Heat and cold are commonly utilised in the treatment of low-back pain by both health care professionals and people with low-back pain.
OBJECTIVES
To assess the effects of superficial heat and cold therapy for low-back pain in adults.
SEARCH STRATEGY
We searched the Cochrane Back Review Group Specialised register, the Cochrane Central Register of Controlled Trials (The Cochrane Library Issue 3, 2005),
MEDLINE (1966 to October 2005),
EMBASE (1980 to October 2005) and other relevant databases.
SELECTION CRITERIA
We included randomised controlled trials and non-randomised controlled trials that examined superficial heat or cold therapies in people with low-back pain.

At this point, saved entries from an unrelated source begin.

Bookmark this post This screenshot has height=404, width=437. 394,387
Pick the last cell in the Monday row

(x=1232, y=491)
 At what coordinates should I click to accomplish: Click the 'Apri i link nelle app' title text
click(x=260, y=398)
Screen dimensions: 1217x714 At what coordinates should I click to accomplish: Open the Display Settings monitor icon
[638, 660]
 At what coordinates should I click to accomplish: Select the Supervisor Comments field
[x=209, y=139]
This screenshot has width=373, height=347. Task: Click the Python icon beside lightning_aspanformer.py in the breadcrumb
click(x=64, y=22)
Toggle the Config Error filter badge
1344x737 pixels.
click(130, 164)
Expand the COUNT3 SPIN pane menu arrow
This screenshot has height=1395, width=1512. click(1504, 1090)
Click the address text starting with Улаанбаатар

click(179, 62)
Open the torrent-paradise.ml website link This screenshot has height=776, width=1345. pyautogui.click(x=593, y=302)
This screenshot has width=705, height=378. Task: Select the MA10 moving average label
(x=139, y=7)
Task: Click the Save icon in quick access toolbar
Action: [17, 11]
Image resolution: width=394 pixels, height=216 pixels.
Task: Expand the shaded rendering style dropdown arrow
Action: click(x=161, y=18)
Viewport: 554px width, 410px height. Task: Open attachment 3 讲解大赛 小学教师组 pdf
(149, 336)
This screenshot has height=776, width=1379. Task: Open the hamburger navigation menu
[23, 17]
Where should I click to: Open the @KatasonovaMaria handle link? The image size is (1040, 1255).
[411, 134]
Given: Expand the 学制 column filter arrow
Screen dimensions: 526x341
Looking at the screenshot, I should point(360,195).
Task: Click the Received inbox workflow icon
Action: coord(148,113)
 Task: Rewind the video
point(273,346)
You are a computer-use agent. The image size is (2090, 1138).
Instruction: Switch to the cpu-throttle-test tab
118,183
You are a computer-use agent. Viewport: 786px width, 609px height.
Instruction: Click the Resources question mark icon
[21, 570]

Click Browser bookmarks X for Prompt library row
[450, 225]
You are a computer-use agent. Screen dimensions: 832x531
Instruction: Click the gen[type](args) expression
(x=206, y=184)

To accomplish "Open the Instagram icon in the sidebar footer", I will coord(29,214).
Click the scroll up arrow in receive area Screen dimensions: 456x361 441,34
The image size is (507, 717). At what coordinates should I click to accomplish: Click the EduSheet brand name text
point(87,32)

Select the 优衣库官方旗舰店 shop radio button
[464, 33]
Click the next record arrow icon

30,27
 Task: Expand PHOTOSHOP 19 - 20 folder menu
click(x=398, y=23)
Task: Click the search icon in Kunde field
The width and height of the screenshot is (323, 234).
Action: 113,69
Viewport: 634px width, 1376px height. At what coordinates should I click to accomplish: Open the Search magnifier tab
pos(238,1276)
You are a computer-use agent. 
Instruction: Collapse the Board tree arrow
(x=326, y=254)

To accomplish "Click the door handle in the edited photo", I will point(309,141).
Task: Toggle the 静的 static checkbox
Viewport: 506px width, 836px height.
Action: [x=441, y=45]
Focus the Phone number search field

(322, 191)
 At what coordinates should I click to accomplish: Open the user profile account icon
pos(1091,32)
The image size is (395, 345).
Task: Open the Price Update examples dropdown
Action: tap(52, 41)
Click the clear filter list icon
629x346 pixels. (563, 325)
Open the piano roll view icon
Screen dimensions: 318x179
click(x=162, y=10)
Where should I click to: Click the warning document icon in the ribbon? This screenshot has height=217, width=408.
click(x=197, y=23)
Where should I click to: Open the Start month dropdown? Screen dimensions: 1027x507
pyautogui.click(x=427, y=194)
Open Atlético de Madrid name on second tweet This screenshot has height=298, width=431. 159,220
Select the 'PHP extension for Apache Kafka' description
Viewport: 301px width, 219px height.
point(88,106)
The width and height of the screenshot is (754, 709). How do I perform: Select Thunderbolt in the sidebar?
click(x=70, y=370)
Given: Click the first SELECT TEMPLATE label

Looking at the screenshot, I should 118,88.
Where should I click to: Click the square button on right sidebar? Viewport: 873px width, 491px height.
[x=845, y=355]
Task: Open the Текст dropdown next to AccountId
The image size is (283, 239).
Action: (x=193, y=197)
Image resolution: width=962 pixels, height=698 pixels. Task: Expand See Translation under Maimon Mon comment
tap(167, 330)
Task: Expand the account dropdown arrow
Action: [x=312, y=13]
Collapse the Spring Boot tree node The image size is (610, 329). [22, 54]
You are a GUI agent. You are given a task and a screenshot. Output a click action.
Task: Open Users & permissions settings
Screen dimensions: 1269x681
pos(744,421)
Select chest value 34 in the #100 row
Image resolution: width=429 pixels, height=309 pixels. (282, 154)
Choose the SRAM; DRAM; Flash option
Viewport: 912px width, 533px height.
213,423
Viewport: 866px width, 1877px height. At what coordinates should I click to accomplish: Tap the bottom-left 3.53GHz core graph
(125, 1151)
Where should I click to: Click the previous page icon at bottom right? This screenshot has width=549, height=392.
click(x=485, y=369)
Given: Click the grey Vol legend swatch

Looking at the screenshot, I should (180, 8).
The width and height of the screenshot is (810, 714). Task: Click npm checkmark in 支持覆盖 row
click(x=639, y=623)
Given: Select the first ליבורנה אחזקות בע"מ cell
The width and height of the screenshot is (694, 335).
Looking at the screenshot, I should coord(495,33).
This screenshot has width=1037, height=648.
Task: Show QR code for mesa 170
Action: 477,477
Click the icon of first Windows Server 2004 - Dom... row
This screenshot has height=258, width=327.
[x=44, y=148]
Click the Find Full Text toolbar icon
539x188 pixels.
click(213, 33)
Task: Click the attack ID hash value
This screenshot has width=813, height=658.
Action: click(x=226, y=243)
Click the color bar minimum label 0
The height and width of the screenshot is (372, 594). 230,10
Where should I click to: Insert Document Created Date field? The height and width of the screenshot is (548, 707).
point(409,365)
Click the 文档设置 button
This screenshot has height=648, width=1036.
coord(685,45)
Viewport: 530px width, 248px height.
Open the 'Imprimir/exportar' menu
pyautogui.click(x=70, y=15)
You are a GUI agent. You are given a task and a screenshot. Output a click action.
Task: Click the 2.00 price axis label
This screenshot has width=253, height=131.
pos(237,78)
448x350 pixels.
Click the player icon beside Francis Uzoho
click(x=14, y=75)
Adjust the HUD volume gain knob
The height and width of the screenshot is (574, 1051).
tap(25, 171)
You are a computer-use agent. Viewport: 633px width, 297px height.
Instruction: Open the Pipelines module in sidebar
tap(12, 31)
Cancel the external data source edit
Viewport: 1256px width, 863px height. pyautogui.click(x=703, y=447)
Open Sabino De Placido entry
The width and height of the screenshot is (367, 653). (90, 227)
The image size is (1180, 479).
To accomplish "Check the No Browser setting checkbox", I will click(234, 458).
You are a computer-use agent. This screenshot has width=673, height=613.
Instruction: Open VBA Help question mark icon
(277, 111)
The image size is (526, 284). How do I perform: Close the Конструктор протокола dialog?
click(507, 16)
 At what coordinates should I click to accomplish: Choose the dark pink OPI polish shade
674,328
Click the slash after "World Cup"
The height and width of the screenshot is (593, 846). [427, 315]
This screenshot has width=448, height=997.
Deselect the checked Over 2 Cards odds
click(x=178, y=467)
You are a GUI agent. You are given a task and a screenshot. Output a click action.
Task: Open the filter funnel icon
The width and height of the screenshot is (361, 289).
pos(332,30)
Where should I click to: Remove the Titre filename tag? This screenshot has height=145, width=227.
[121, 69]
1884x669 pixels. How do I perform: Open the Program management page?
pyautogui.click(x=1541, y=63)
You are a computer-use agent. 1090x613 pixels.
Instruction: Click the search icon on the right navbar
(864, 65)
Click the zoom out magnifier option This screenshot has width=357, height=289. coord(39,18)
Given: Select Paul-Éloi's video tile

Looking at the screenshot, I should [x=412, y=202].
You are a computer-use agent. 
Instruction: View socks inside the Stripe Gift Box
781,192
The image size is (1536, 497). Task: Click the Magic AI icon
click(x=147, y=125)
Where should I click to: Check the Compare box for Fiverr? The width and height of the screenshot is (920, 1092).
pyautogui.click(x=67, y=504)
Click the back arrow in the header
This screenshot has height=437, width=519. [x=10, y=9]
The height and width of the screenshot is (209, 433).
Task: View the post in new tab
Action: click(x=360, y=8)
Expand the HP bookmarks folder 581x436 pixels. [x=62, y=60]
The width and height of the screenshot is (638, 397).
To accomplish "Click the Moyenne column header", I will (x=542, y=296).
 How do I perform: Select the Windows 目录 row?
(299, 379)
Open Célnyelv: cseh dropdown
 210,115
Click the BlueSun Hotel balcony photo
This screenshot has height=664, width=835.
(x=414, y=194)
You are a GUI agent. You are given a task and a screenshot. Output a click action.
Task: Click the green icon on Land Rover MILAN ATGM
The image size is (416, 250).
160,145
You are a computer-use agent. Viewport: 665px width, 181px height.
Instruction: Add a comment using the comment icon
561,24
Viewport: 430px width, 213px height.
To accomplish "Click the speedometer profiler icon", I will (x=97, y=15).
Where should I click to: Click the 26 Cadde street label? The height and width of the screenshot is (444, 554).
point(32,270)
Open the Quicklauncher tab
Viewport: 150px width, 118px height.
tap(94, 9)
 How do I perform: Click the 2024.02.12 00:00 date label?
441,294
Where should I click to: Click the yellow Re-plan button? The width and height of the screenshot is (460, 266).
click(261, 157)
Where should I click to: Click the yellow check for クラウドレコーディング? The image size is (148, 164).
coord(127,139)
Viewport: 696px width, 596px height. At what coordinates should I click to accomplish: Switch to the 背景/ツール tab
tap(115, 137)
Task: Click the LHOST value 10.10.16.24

DATA COLLECTION AND ANALYSIS
Two authors independently assessed methodological quality and extracted data, using the criteria recommended by the Cochrane Back Review Group.
MAIN RESULTS
Nine trials involving 1117 participants were included. In two trials of 258 participants with a mix of acute and sub-acute low-back pain, heat wrap therapy significantly reduced pain after five days (weighted mean difference (WMD) 1.06, 95% confidence interval (CI) 0.68 to 1.45, scale range 0 to 5) compared to oral placebo. One trial of 90 participants with acute low-back pain found that a heated blanket significantly decreased acute low-back pain immediately after application (WMD -32.20, 95%CI -38.69 to -25.71, scale range 0 to 100). One trial of 100 participants with a mix of acute and sub-acute low-back pain examined the additional effects of adding exercise to heat wrap, and found that it reduced pain after seven days. There is insufficient evidence to evaluate the effects of cold for low-back pain, and conflicting evidence for any differences between heat and cold for low-back pain.
AUTHORS’ CONCLUSIONS
The evidence base to support the common practice of superficial heat and cold for low back pain is limited and there is a need for future higher-quality randomised controlled trials. There is moderate evidence in a small number of trials that heat wrap therapy provides a small short-term reduction in pain and disability in a population with a mix of acute and sub-acute low-back pain, and that the addition of exercise further reduces pain and improves function. The evidence for the application of cold treatment to low-back pain is even more limited, with only three poor quality studies located. No conclusions can be drawn about the use of cold for low-back pain. There is conflicting evidence to determine the differences between heat and cold for low-back pain.